→ **Your objective**:
Set down exactly the lines below, from the one containing "Instruction: Open the Stats page" through the final line, and include no others.
Data listing below:
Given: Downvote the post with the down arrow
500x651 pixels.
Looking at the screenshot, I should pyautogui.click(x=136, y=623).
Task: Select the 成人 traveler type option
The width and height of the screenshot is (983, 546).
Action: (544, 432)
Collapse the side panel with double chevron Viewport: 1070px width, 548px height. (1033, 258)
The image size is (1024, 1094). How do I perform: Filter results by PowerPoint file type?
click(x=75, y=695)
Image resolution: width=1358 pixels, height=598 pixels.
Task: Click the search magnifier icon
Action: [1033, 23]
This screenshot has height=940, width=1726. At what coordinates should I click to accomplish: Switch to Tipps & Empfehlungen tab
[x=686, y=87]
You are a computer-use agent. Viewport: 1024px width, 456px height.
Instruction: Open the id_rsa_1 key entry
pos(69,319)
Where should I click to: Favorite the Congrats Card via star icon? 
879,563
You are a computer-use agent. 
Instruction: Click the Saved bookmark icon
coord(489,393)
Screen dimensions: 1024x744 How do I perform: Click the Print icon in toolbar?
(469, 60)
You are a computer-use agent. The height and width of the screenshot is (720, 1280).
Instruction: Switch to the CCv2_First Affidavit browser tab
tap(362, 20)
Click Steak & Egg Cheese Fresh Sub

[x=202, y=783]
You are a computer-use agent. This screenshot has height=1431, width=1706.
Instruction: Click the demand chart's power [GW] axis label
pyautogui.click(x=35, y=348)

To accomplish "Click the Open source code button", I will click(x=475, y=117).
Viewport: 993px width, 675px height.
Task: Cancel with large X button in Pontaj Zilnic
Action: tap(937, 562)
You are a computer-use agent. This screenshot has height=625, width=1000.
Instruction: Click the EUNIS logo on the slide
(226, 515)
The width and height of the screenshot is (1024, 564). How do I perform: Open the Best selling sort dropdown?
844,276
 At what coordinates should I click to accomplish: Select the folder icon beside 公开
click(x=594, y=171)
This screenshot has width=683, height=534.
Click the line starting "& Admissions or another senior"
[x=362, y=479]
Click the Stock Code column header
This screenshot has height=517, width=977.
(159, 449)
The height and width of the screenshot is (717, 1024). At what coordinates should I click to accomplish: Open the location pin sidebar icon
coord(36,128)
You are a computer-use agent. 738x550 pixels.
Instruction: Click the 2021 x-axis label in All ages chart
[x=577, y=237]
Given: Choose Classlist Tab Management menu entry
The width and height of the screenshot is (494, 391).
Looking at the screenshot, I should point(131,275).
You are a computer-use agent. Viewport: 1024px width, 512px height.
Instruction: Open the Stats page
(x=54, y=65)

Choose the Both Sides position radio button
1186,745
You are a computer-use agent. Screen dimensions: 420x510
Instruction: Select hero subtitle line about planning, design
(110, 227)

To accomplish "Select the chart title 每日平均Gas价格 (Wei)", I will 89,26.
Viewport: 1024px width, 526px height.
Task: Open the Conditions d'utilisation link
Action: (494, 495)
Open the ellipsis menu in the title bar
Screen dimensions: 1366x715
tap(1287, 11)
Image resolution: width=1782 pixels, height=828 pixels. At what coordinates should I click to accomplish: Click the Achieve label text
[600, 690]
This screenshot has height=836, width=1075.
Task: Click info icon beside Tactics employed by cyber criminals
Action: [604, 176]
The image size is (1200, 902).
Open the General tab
End of Data listing.
→ **Answer to this exercise**:
Instruction: Open the Stats page
(x=54, y=65)

Choose the Both Sides position radio button
1186,745
You are a computer-use agent. Screen dimensions: 420x510
Instruction: Select hero subtitle line about planning, design
(110, 227)

To accomplish "Select the chart title 每日平均Gas价格 (Wei)", I will 89,26.
Viewport: 1024px width, 526px height.
Task: Open the Conditions d'utilisation link
Action: (494, 495)
Open the ellipsis menu in the title bar
Screen dimensions: 1366x715
tap(1287, 11)
Image resolution: width=1782 pixels, height=828 pixels. At what coordinates should I click to accomplish: Click the Achieve label text
[600, 690]
This screenshot has height=836, width=1075.
Task: Click info icon beside Tactics employed by cyber criminals
Action: [604, 176]
The image size is (1200, 902).
Open the General tab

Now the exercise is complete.